Action item: Set down, word for word, the stretch of the parenting jokes below that begins with the words containing "Someone taught my" and ends with "under $20 retail.".

14: (setting his alarm for 5am)
11: Why so early?
14: Because Mom is going to take a million first day of school pictures. And it’s going to take forever.
Me: That is correct.
Renovated the kids bathroom and installed a bathroom ventilation fan with a Bluetooth speaker. Now I just need to find the perfect creepy audio of a ghost screeching “Get Out!” for when they take too long in the shower.
When I was a kid, my siblings and I used to shove each other down the stairs in a laundry basket.
I remind my parents about these things when they try to give unsolicited advice.
Someone taught my daughter how to craft 3D snowflakes and now she’s made so many that the inside of my home looks like it was in the path of an avalanche.
“I wouldn’t touch you with a thirty nine and a half foot pole”
-Families making Christmas plans in 2020
Sorry kids, Santa’s elves only make toys that would sell for under $20 retail.
Soccer has such a high risk of injury. The other day, at my son’s game, I crushed my finger folding up a camp chair.
My daughter has decided to teach our kitten to laugh.
I may have over sold the “you can do anything you set your mind to” narrative.
The news reported a story about an angry woman, in a grocery store, that drop-kicked a cake.
Dear God, woman. Not the cake!
I started to cook breakfast and my 8yo hopped up to me and chirped, “I can make eggs.”
And then she did.

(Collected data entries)
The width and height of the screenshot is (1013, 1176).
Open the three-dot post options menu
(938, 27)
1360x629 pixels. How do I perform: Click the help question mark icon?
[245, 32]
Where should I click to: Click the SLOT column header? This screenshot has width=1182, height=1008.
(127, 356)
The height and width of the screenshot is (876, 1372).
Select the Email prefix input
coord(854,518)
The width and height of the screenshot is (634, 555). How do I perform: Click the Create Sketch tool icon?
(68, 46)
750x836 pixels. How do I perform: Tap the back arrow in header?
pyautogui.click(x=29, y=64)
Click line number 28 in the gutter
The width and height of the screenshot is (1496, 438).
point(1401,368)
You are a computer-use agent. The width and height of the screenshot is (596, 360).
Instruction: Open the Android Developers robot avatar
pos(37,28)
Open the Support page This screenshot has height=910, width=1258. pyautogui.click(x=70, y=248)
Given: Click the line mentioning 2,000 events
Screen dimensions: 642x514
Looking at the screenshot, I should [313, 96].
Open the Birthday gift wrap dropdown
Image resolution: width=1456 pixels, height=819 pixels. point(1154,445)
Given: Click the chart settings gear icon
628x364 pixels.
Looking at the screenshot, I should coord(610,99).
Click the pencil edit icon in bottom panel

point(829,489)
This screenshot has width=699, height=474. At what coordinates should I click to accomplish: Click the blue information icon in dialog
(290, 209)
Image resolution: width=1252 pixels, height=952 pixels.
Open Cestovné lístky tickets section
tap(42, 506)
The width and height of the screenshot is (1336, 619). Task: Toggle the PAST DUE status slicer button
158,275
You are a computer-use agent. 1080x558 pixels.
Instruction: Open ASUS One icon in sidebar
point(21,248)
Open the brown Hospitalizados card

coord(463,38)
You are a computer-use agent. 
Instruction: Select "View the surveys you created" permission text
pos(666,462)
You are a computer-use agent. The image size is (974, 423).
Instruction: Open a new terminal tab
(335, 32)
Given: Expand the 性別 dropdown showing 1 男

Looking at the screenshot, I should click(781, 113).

Answer section:
Someone taught my daughter how to craft 3D snowflakes and now she’s made so many that the inside of my home looks like it was in the path of an avalanche.
“I wouldn’t touch you with a thirty nine and a half foot pole”
-Families making Christmas plans in 2020
Sorry kids, Santa’s elves only make toys that would sell for under $20 retail.